Od rana krążyliśmy po stadionie narodowym, przeprowadzając próby dźwięku, oświetlenia i całej oprawy muzycznej i scenicznej.
Nie do końca mogłam się skupić na tym, co się dzieje wokół, bo myślami byłam z dziećmi, które w towarzystwie Marry miały dziś do nas przylecieć.

- Zuza, możesz chociaż na chwilę się skupić?! - denerwował się Mike, kiedy któryś raz z rzędu pomyliłam słowa piosenki i kroki w choreografii.

- Oj no przepraszam! Nie bądź taki drażliwy.

- Drażliwy?! Jedyne czego chcę od ciebie, to odrobina profesjonalizmu. Czy to tak wiele?

- Ja po prostu chciałabym, żeby dzieci już tutaj były razem z nami. Nie mogę się doczekać, kiedy je przytulę.

- Ja też na nie czekam i tęsknię, ale w tej chwili mamy coś zupełnie innego do zrobienia. Oprzytomniej wreszcie!

- A ty przestań się na mnie drzeć! Dobrze, że ta trasa dobiega końca, bo mam ciebie już dość!
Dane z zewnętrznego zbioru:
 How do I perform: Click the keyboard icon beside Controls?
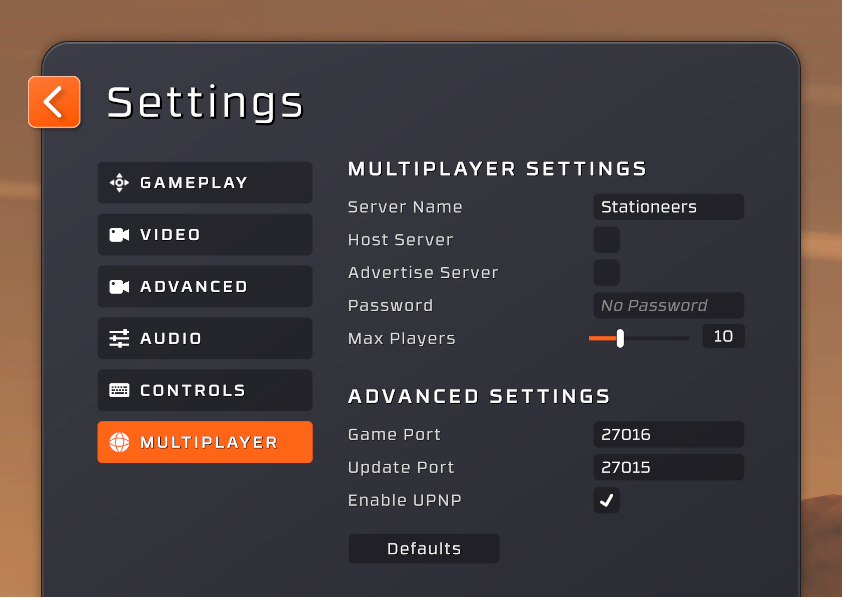coord(119,390)
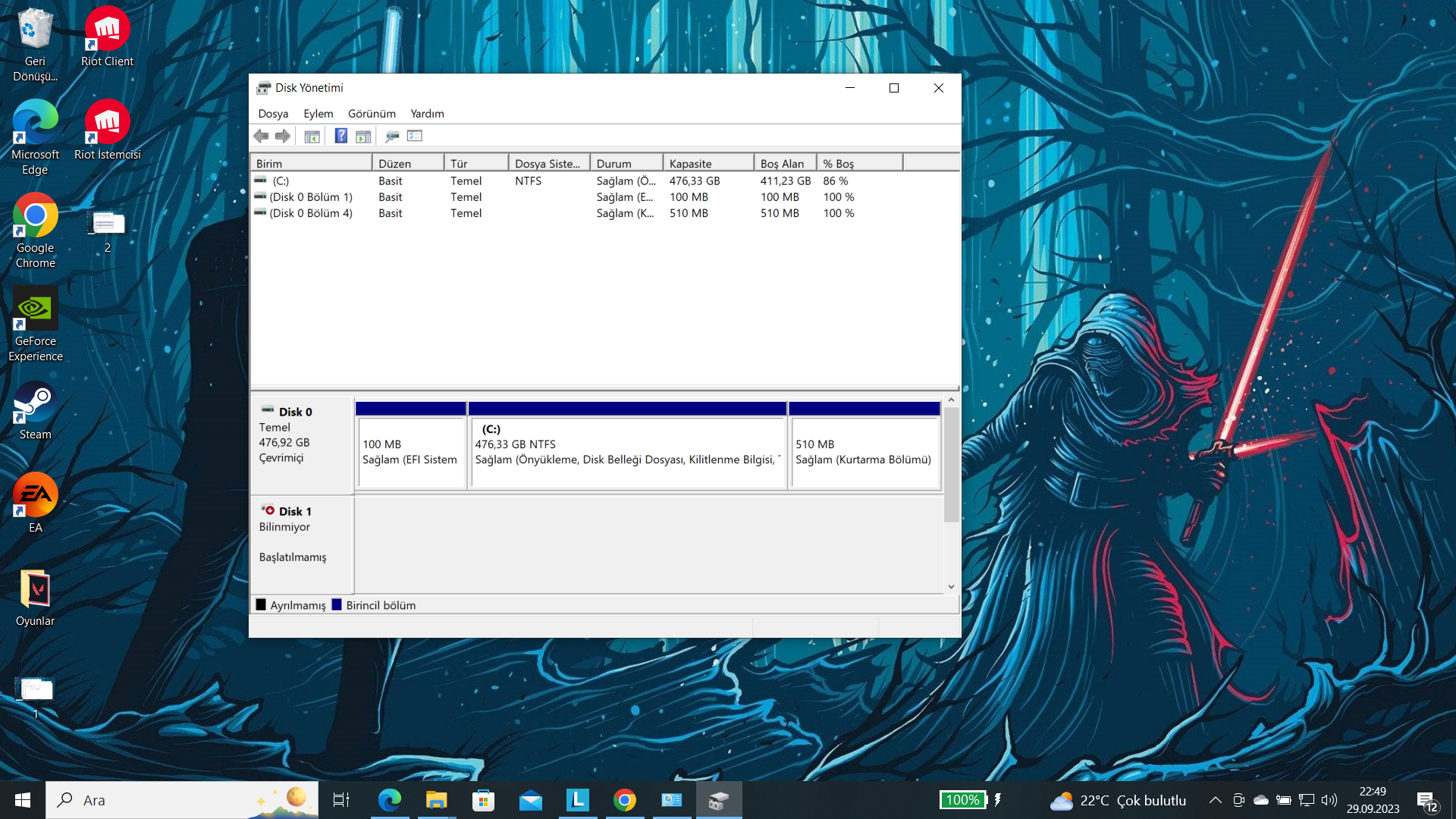Screen dimensions: 1456x819
Task: Click the blue Birincil bölüm legend swatch
Action: coord(337,605)
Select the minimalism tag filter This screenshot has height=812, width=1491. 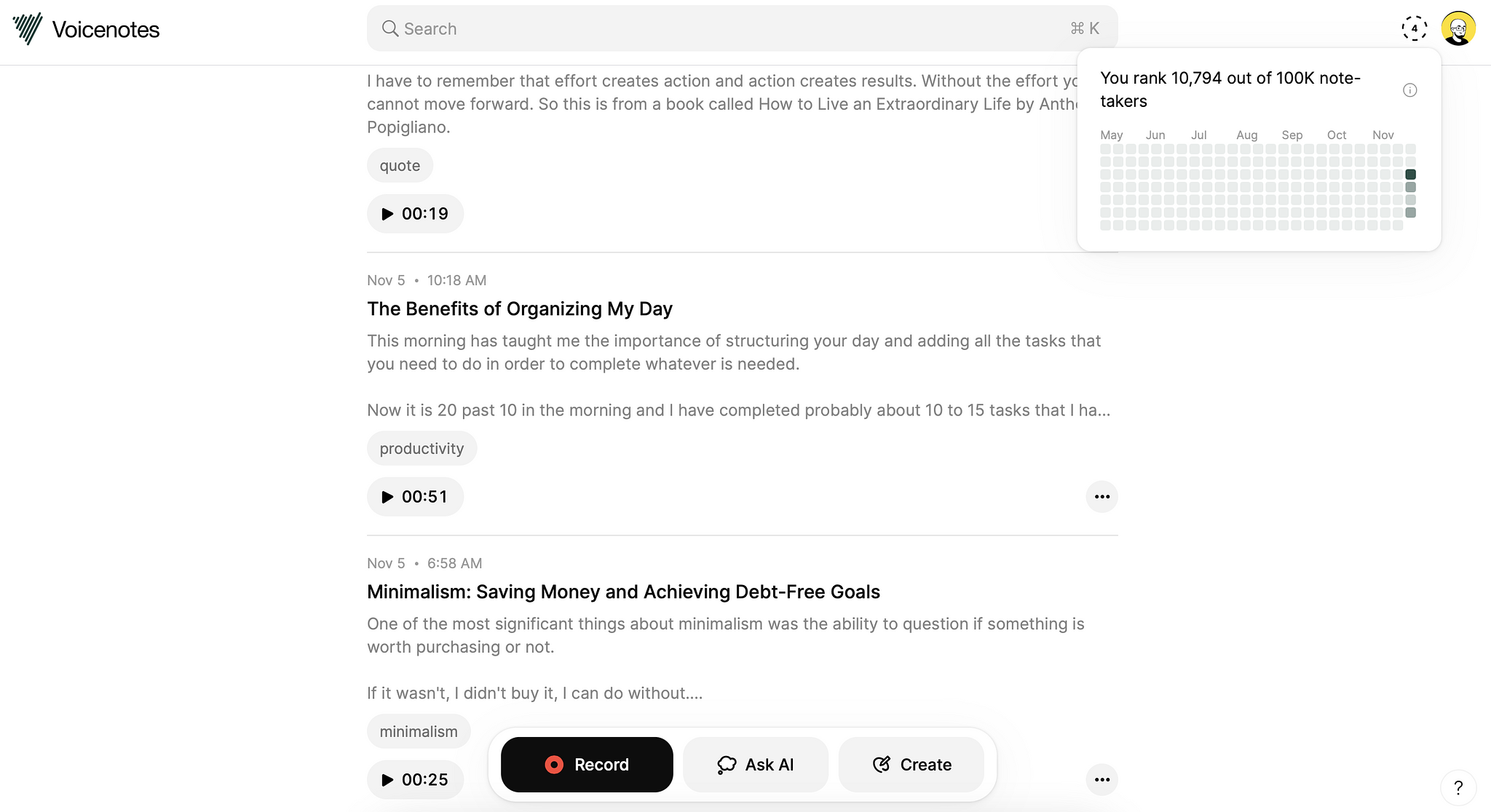pyautogui.click(x=418, y=730)
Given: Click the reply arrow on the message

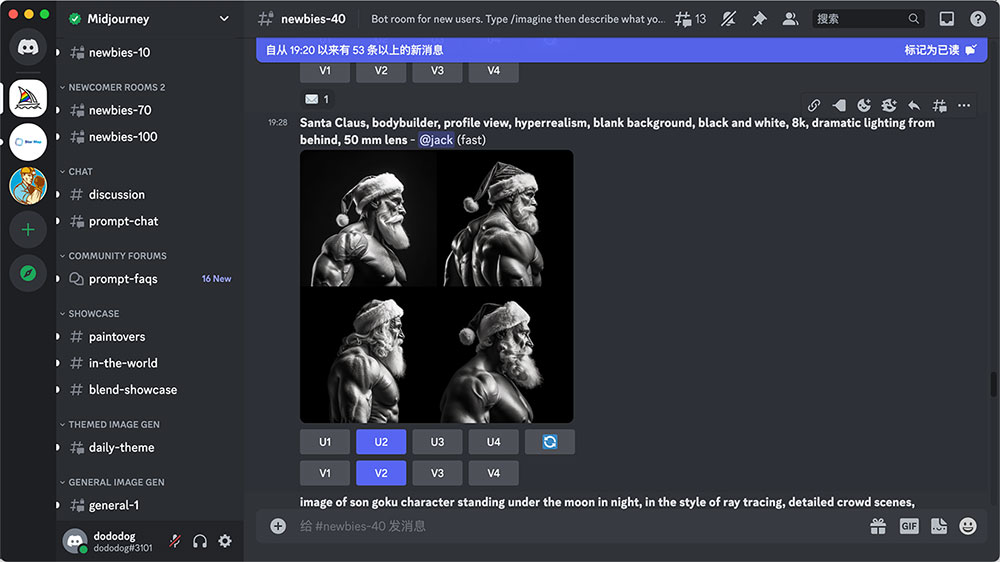Looking at the screenshot, I should (914, 105).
- Dobrze wiedzieć - odwrócił się na pięcie i odszedł ode mnie.

Ugh! Jaki on czasami potrafił być irytujący. Przecież dobrze wiedział, że podczas koncertu dam z siebie wszystko i będzie tak, jak trzeba. Porozmawiam z nim po wszystkim w hotelu. Teraz mogłoby paść o kilka słów za dużo.

Do samego wieczora starałam się unikać Mike'a, jak ognia. Widziałam, że męczyła go napięta sytuacja między nami. Kilka razy próbował do mnie podejść i porozmawiać, ale wolałam zostawić to na później.
A teraz stałam za kulisami w czerwonym kostiumie i czekałam na znak, że mogę wejść na scenę.

Denerwowałam się, bo dostałam cynk, że gdzieś na widowni jest Adam. Chciałam wypaść, jak najlepiej, żeby pokazać jemu, że poradziłam sobie bez niego i osiągnęłam bardzo wiele.

Po zaśpiewaniu piosenki na bis zeszłam ze sceny. Byłam zmęczona, ale szczęśliwa.
Mike'a nie było w pobliżu, więc udałam się do garderoby, żeby zmyć makijaż i trochę odpocząć.

Otworzyłam drzwi i zapiszczałam widząc panią Marię, która uśmiechała się i z szeroko rozłożonymi rękoma, czekała, aż się do niej przytulę.

- Pani tutaj?!

- Tak. Mike mnie zaprosił. Byłaś niesamowita dziecko! Jestem z ciebie bardzo dumna.

- Dziękuję. To naprawdę wiele dla mnie znaczy. Widziała pani Tomka?

- Tomka? A co on niby tu robi?

- Też nie mogłam uwierzyć, kiedy go zobaczyłam. Mike zatrudnił go, jako kierownika dźwięku.

- Mam tylko nadzieję, że nie jesteś z nim zbyt blisko? - zdziwiłam się na to pytanie.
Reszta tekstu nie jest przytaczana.